**EXERCISE:** Copy, word for word, the line containing "Viewport: 858px width, 958px" and each line that follows it in the entries below; pictures do not belong in the copy.

Screenshot grounding data:
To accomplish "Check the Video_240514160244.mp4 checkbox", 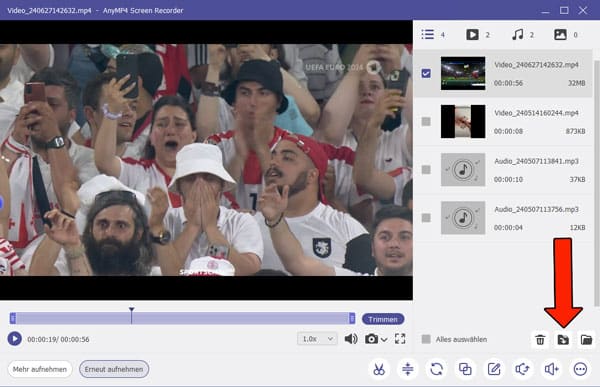I will (x=426, y=121).
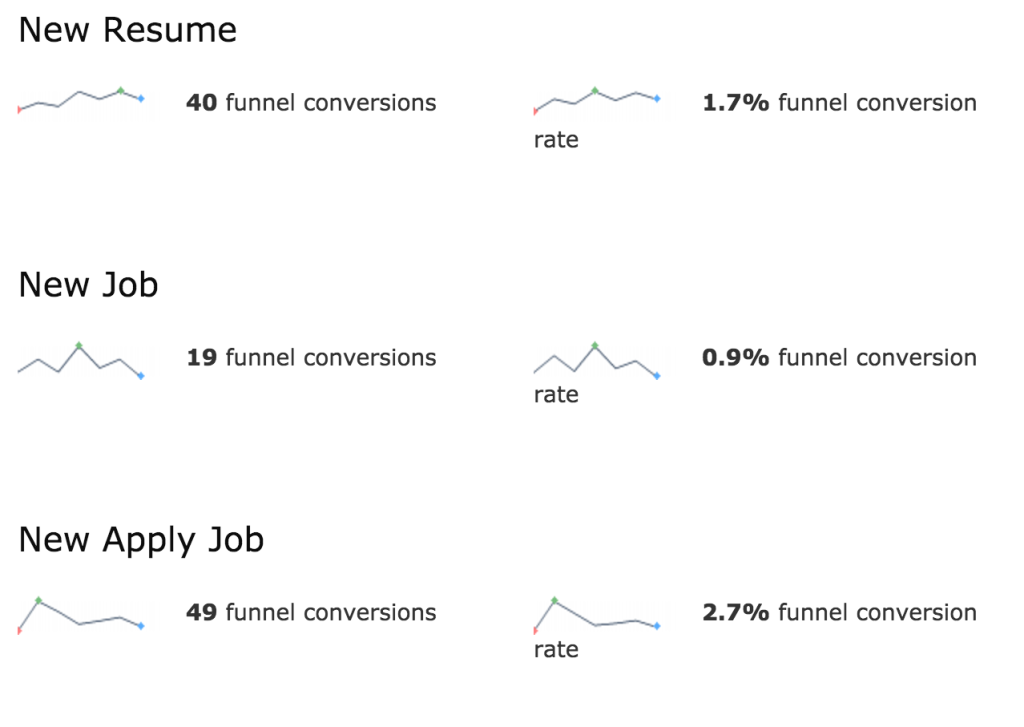Screen dimensions: 1024x727
Task: Open the "19 funnel conversions" metric
Action: [x=311, y=358]
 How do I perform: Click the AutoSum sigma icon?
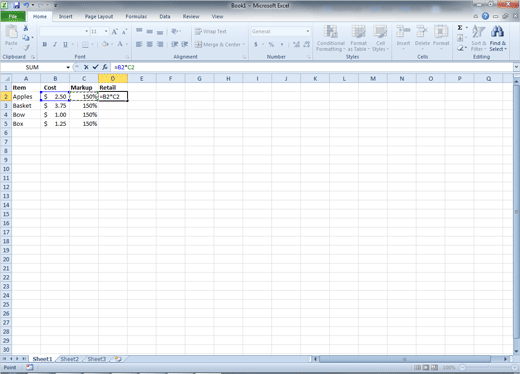tap(460, 28)
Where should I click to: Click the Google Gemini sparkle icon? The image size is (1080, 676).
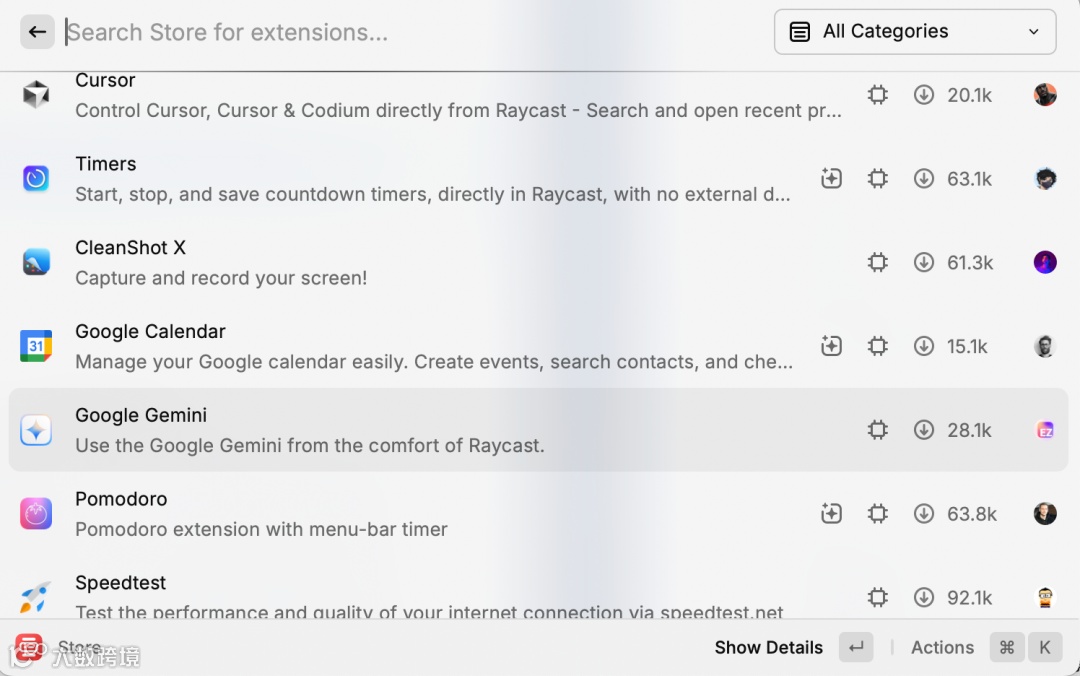(x=36, y=430)
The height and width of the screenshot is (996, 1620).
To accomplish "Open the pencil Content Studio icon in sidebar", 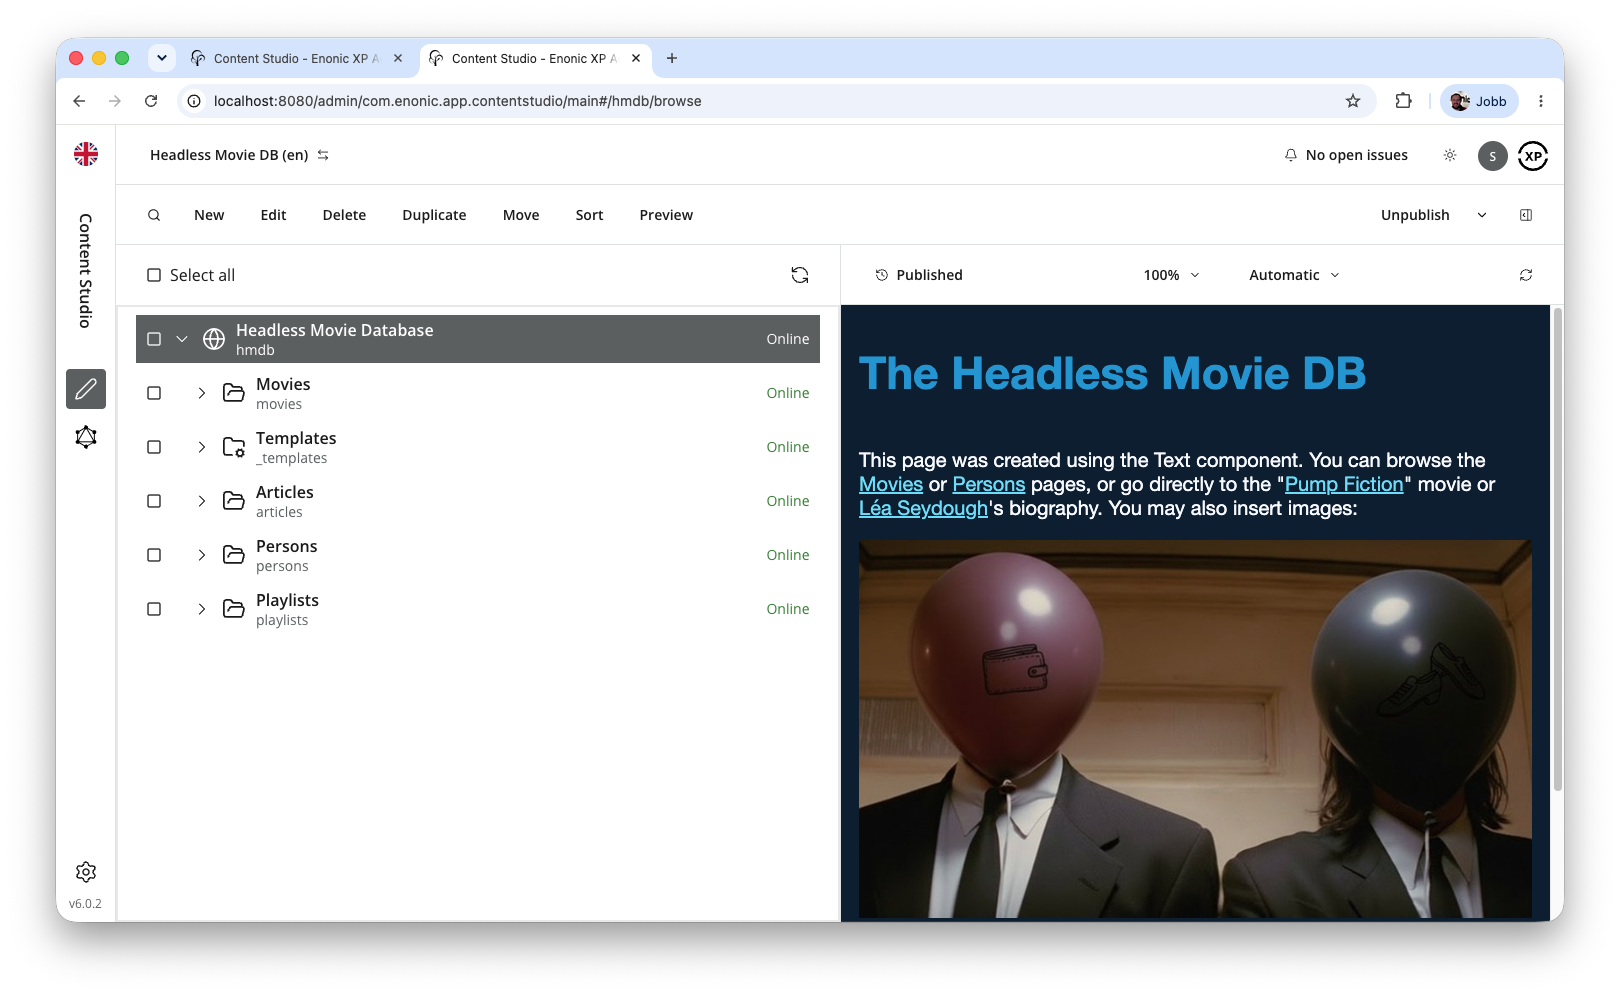I will click(86, 389).
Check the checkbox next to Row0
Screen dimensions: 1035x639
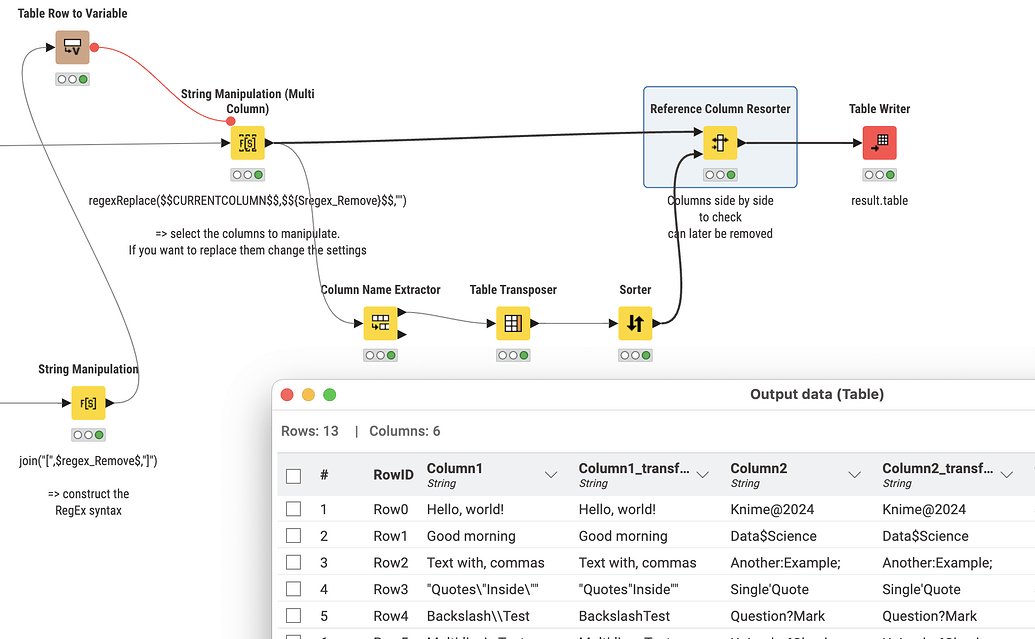pyautogui.click(x=293, y=508)
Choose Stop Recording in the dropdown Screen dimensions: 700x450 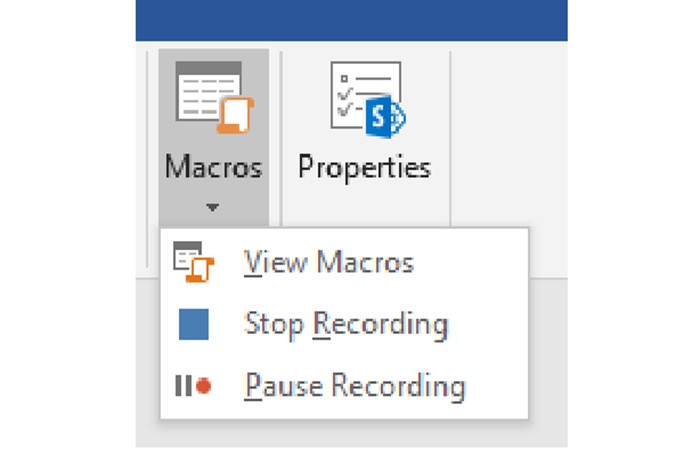coord(345,324)
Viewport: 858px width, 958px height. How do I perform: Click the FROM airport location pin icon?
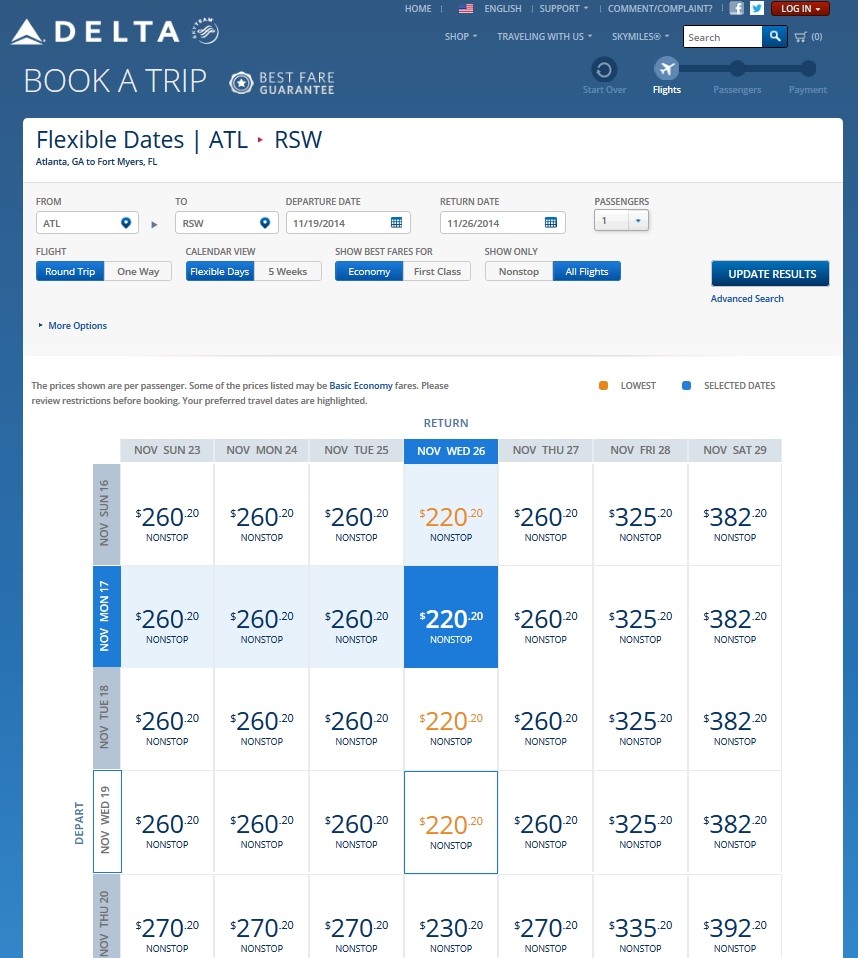click(126, 223)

**RESPONSE AREA:**
Viewport: 858px width, 958px height. How do I perform: Click the FROM airport location pin icon?
click(126, 223)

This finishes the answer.